Tras estos tres meses de guerra sin cuartel, está claro que el desenlace militar del conflicto no se producirá a corto plazo. Y que mientras más dure, mayor será el peligro de un enfrentamiento armado entre efectivos de la OTAN y de Rusia, lo cual provocaría el estallido de una Tercera Guerra Mundial. Por otra parte, las sanciones aplicadas a Rusia y su creciente aislamiento han generado efectos económicos y sociales que ya comienzan a ser devastadores para su población, mientras Europa ve reducirse a mínimos las actividades económicas, financieras y comerciales rusas, de manera muy especial las que tienen que ver con el suministro de combustibles y gas a Europa, imprescindible para satisfacer la demanda energética de la región, circunstancia que a su vez produce un duro impacto inflacionario en Estados Unidos, en Europa y en las regiones más subdesarrolladas de África y América Latina, donde la presencia rusa ha tenido una importancia a tener muy en cuenta.

En este sentido, Lola Castro, directora del Programa Mundial de Alimentos para América Latina y el Caribe, advirtió a comienzos de esta semana que cada vez son más las personas que se verán afectadas en la región “a no comer tres veces al día y a reducir el tipo de productos que consumen, agravando los extensos problemas de desnutrición y obesidad ya presentes en la región.” Según ella, se trata de una de las crisis más agudas de la historia latinoamericana, “como consecuencia de la guerra en Ucrania.” Una situación que se presenta, precisamente, en vísperas de la IX Cumbre de las Américas que se realizará a comienzos de junio en Los Angeles.

Esta Cumbre, cuyo primer capítulo se celebró en Miami en diciembre de 1994, fue la reacción del gobierno de Bill Clinton a la Primera Cumbre Iberoamericana, celebrada en Guadalajara a mediados de septiembre de 1991, en la que por primera vez en la historia los jefes de Estado y de Gobierno de América Latina se reunían sin la presencia dominante de Estados Unidos y con la participación muy activa de Fidel Castro, el gran enemigo de Washington desde hacía treinta años. Es decir, que el origen de estas cumbres patrocinadas por Washington y la OEA tuvo un carácter eminentemente político, aunque durante esa primera reunión los países asistentes acordaron propiciar un Área de Libre Comercio de las Américas (ALCA), proyecto que había planteado George Bush desde la Casa Blanca en 1990, con la finalidad de impulsar la creación entre las dos Américas de un inmenso mercado cautivo de mil millones de consumidores.

Con la celebración de la III Cumbre de las Américas, celebrada en Quebec en abril de 2001, Estados Unidos pretendió convertir estas Cumbres en plataforma política para impulsar la implementación de un mecanismo comercial que se fundamentaba en la absoluta libertad de comercio entre el norte desarrollado y el sur subdesarrollado, mediante la eliminación en América Latina de los aranceles a productos importados de Estados Unidos y de los subsidios a la producción agrícola latinoamericana, con el pretexto de que esa la mejor manera de promover la competencia entre productores latinoamericanos y estadounidenses. De ahí que, promovidas por Hugo Chávez, presidente de Venezuela desde febrero de 1999, y Fidel Castro, su socio estratégico, Quebec fue el escenario de las protestas de decenas de miles de manifestantes, que transformaron el encuentro en un escenario de turbulencias que fueron sofocadas a la fuerza, con medio millar de detenidos. A partir de ese momento, las relaciones entre las dos Américas serían de muy creciente confrontación.

[Entradas guardadas]
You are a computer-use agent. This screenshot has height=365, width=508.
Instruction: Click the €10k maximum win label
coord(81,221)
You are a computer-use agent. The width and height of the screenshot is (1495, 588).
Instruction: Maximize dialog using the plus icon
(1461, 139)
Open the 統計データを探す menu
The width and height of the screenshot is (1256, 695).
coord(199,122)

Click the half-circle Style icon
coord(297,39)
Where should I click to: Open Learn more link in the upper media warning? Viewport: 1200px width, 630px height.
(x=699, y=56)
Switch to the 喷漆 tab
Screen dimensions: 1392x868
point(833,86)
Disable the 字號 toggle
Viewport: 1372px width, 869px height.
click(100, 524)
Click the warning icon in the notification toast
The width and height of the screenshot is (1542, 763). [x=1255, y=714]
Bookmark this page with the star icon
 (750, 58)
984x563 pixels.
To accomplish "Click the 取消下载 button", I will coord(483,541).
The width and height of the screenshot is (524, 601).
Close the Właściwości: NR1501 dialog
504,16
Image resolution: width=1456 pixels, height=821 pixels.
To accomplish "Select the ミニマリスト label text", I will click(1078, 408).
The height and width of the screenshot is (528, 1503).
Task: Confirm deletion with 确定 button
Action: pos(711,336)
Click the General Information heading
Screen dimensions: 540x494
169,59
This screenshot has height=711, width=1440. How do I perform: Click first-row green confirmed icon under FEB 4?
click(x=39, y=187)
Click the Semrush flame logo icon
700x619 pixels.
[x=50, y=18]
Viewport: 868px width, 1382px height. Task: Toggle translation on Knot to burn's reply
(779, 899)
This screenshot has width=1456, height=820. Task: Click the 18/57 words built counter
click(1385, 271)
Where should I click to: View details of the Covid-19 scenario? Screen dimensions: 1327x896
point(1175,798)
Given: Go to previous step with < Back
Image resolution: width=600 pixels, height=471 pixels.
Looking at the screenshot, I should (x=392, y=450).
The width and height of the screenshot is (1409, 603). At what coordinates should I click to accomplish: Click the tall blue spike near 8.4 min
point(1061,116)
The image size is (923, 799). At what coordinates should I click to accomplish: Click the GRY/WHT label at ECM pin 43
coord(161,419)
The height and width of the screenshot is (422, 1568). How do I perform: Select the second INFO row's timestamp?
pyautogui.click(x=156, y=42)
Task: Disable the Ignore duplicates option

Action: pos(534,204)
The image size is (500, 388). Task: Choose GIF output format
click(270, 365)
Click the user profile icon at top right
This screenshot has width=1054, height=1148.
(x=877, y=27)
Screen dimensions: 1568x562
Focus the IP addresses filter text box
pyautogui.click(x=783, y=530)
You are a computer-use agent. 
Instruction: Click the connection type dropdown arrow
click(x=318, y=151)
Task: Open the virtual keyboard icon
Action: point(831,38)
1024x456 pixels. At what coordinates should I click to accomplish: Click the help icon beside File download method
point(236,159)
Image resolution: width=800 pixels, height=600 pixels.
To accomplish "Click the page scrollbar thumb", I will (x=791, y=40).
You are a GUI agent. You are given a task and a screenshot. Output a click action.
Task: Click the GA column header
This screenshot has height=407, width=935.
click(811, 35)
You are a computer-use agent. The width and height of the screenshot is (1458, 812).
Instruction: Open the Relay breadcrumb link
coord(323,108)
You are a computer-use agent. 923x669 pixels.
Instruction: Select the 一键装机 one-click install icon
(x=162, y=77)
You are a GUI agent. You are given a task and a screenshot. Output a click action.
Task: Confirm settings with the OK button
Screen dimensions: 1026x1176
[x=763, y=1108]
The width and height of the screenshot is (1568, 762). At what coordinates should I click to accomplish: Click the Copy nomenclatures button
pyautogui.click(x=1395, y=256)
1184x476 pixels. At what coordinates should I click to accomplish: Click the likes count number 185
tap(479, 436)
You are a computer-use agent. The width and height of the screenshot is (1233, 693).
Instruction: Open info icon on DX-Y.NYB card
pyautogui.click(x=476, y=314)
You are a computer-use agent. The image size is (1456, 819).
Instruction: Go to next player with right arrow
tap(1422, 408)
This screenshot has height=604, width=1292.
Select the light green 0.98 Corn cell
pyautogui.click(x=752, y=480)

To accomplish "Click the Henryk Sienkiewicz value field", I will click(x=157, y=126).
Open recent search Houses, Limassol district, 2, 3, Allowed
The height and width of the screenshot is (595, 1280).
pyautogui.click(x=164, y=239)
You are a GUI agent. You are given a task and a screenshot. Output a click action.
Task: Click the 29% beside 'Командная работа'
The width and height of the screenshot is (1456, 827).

Instrucción A
Reproduce sin cambios todo el tramo del texto sobre la Cumbre de las Américas que va desde "En este sentido, Lola" hasta "en Los Angeles.".
Instrucción B
Según el texto sobre la Cumbre de las Américas, ¿dónde y cuándo se celebró el primer capítulo de esa Cumbre?
Instrucción C
Prolonga el texto sobre la Cumbre de las Américas a partir del punto en que termina.

Resultado A
En este sentido, Lola Castro, directora del Programa Mundial de Alimentos para América Latina y el Caribe, advirtió a comienzos de esta semana que cada vez son más las personas que se verán afectadas en la región “a no comer tres veces al día y a reducir el tipo de productos que consumen, agravando los extensos problemas de desnutrición y obesidad ya presentes en la región.” Según ella, se trata de una de las crisis más agudas de la historia latinoamericana, “como consecuencia de la guerra en Ucrania.” Una situación que se presenta, precisamente, en vísperas de la IX Cumbre de las Américas que se realizará a comienzos de junio en Los Angeles.

Resultado B
En Miami, en diciembre de 1994.

Resultado C
El primer paso en esa nueva y desafiante dirección se dio en diciembre de ese año, durante la III Cumbre de Jefes de Estado y de Gobierno del Caribe, que se celebró en la isla venezolana de Margarita, en la que Chávez propuso la creación de lo que él llamó Alternativa Bolivariana de los Pueblos de las Américas (ALBA), cuya formalización la hicieron Chávez y Castro en La Habana, el 14 de diciembre de 2004, 10 años exactos después del discurso de Chávez en la Universidad de La Habana dando a conocer su admiración por la revolución cubana y su compromiso de reproducir esa experiencia en Venezuela a como diera lugar.

En la siguiente Cumbre de las Américas, celebrada en Mar de Plata en 2005, con George Bush hijo como presidente de Estados Unidos, Chávez, acompañado ahora de Néstor Kirchner, presidente anfitrión, y de los presidentes izquierdistas que ya ejercían el poder en Uruguay, Brasil, Bolivia, Ecuador y Nicaragua, le dio un vuelco a la tradicional hegemonía de Washington en la  región con la celebración simultánea a la Cumbre de lo que él llamó la Contra Cumbre, punto de partida de Petrocaribe, Unasur y finalmente de la Comunidad de Estados Latinoamericanos y del Caribe, instituciones que desde entonces propiciaron una alineación de fuerzas que impidieron a  Estados Unidos la adopción en la OEA de una condena colectiva a Venezuela.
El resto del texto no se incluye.